独創的デザインによる聖ベネディクトゥスのメダイ。署名はありませんが、20世紀フランスの彫刻家、ドニ・フェルナン・ピィ (Denis Fernand Py, 1887 - 1949)
の作品で、ピィの没後、フランスのメダイ工房 JBで鋳造され、南仏タラスコン(Tarascon プロヴァンス=アルプ=コート・ダジュール地域圏ブーシュ=ド=ローヌ県)近郊にあるサン=ミシェル・ド・フリゴレ修道院
(L’abbaye Saint-Michel de Frigolet) で販売されたものです。
本品は 1880年以来モンテ・カッシーノで鋳造されているメダイの伝統的イコノロジーに則りながらも、いかにも前衛的な作風で知られるピィの作品にふさわしく、時代を先取りしたミニマリスティックなデザインを採用しています。

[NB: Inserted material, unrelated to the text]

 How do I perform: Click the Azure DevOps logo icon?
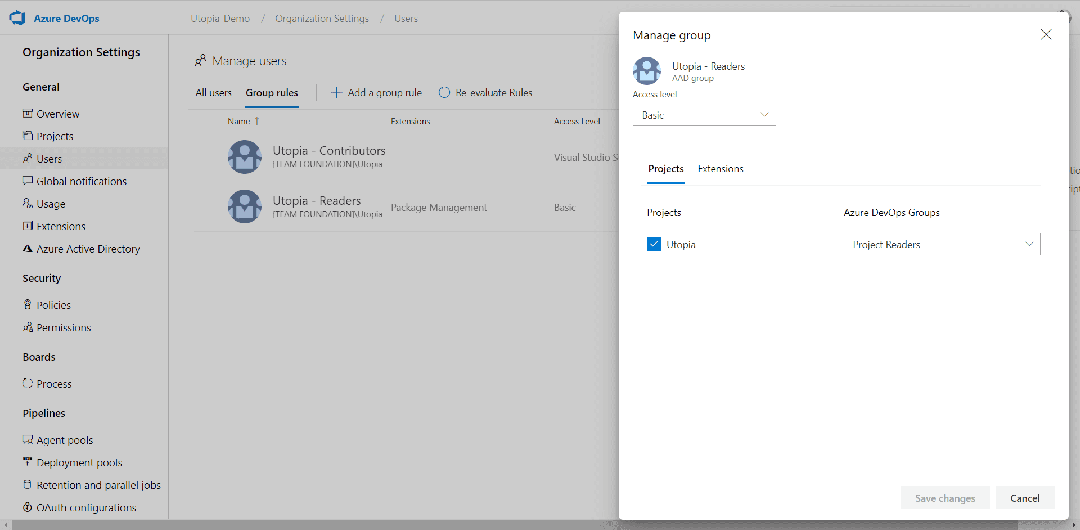[x=17, y=18]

大胆なマッス(masse 塊)による特徴的な表現は、大きなサイズと相俟って、見る者の心を強く惹きつける存在感をこのメダイに与えています。
1920年代のピィは、伝統的宗教美術に抵抗する美術家集団、「アルシュ」(l'Arche) に加わっていました。図像学上の伝統に縛られないピィの作風は、当初は教会関係者に認められませんでしたが、1930年代には聖俗いずれの分野においてもその才能を認められ、教会の仕事にも関わるようになりました。現在、ピィの作品はヴァティカン美術館にも収蔵されています。
本品のコンディションはきわめて良好で、細部に至るまで、鋳造当時のままの状態で保存されています。真正のヴィンテージ品ならではのパティナ(古色)が、現代のものとは一線を画した趣(おもむき)を醸(かも)しています。